_Work to complete_
Turn everything from the line containing "Task: Click the holders trend sparkline chart" down to the end of the material into a JSON list of strings, one string per line, skipping blank lines. Leave the pictures out of the answer.

_Record extracts_

--- Start ---

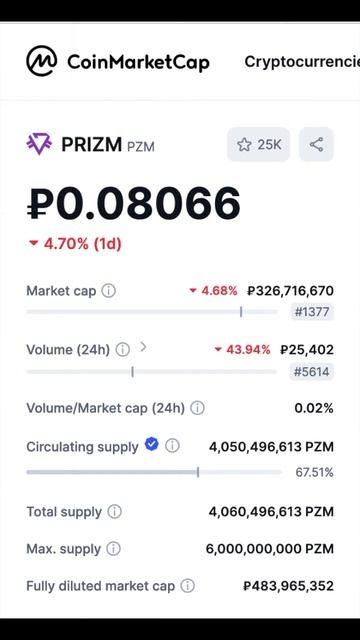This screenshot has width=360, height=640.
Task: Click the ₽0.08066 price value
Action: click(x=133, y=203)
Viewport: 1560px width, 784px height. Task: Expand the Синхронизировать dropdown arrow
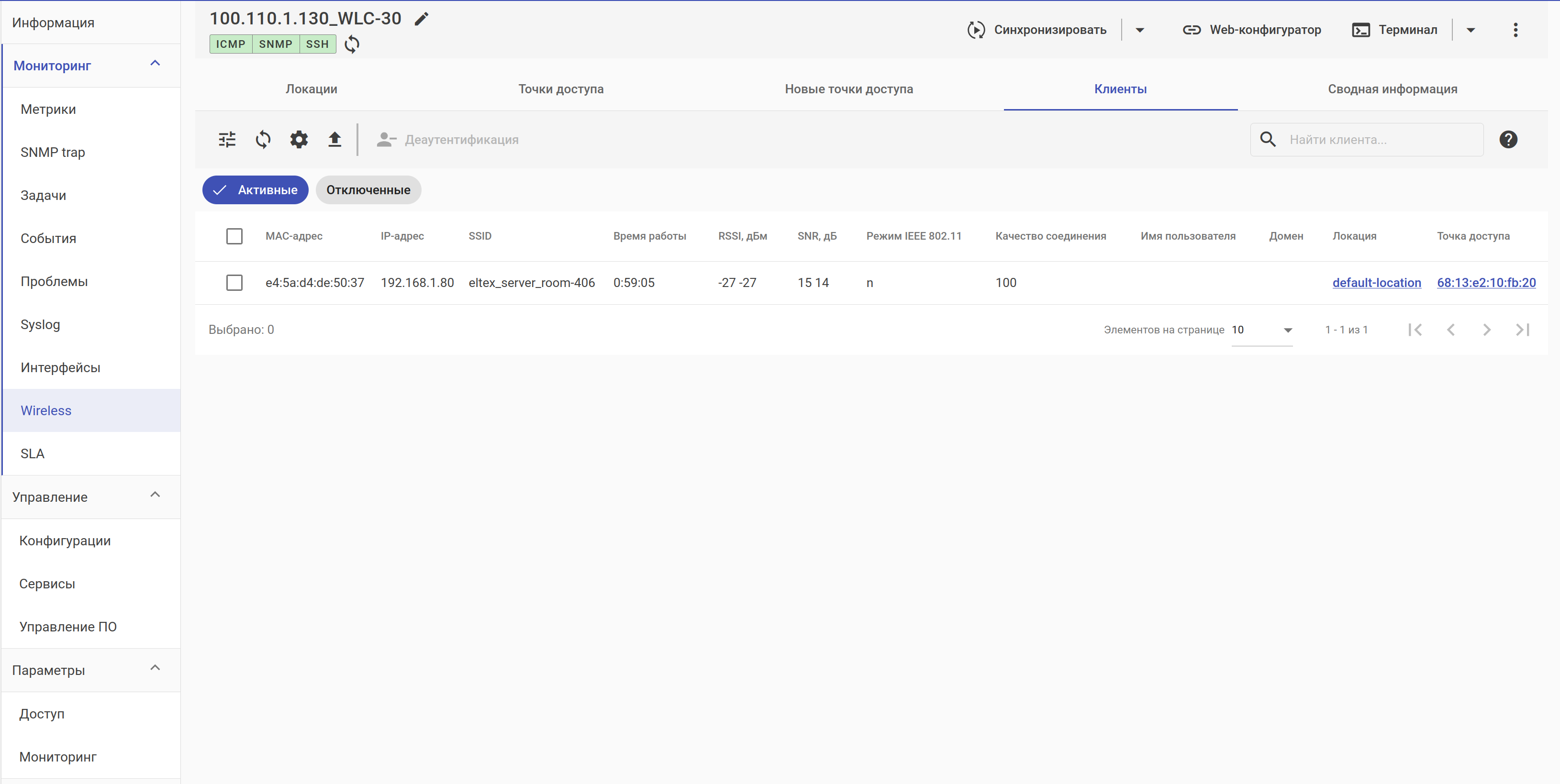point(1139,30)
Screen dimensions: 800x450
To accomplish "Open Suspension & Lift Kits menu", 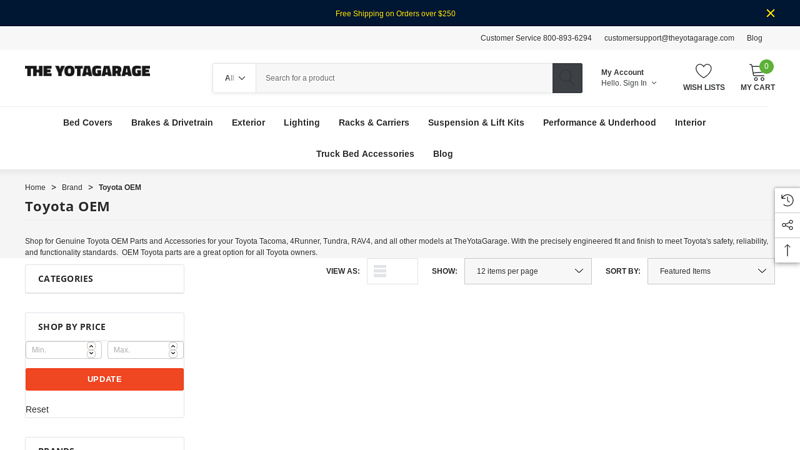I will tap(476, 123).
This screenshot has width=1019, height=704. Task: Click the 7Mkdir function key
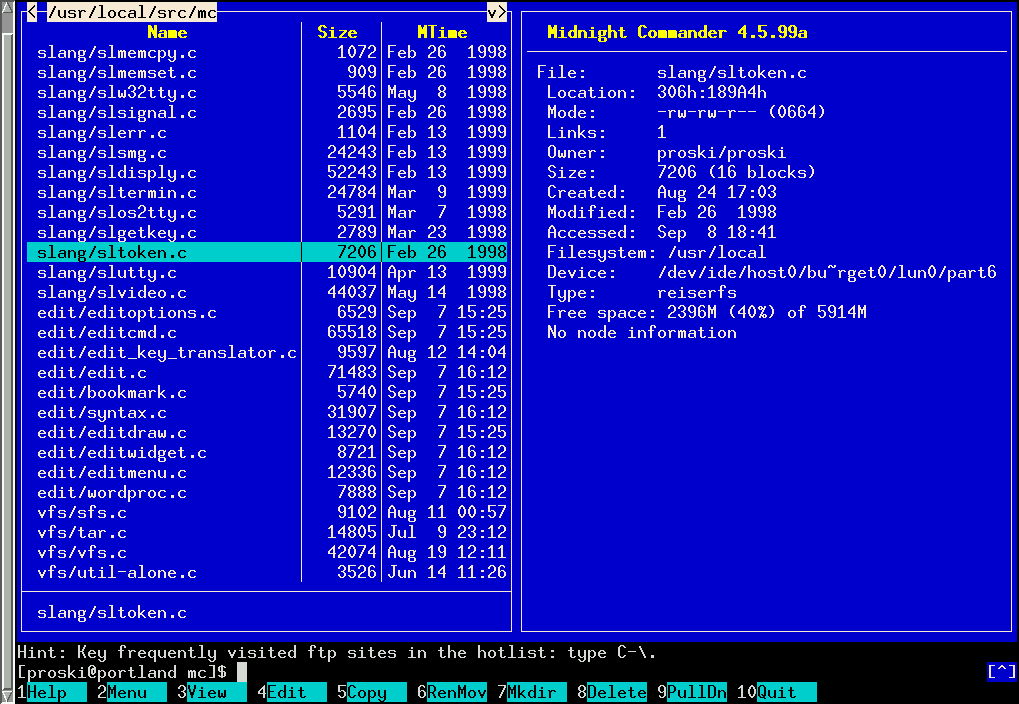pyautogui.click(x=532, y=692)
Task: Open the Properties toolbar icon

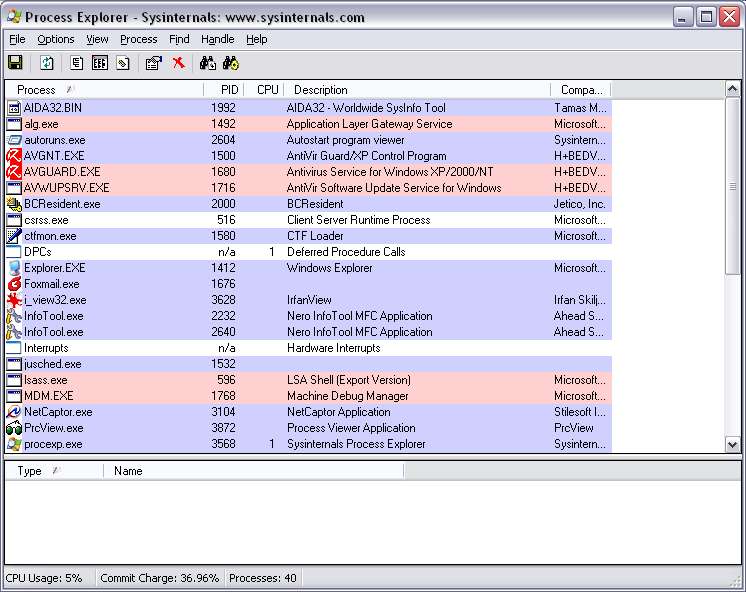Action: coord(153,63)
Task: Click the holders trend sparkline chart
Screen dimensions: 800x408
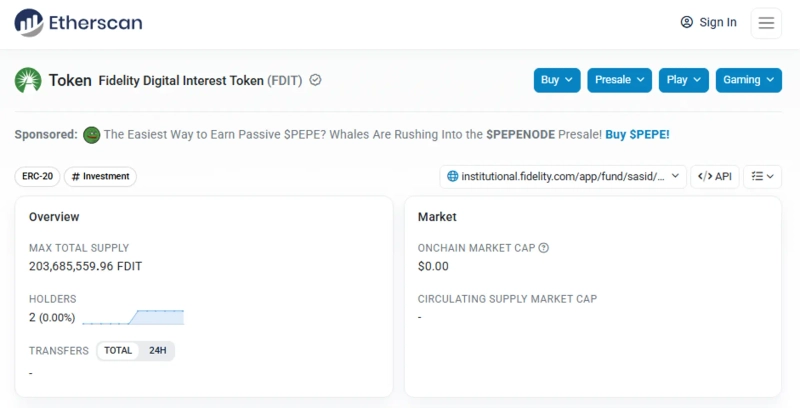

--- End ---

_Exercise answer_
[
  "Task: Click the holders trend sparkline chart",
  "Screen dimensions: 800x408"
]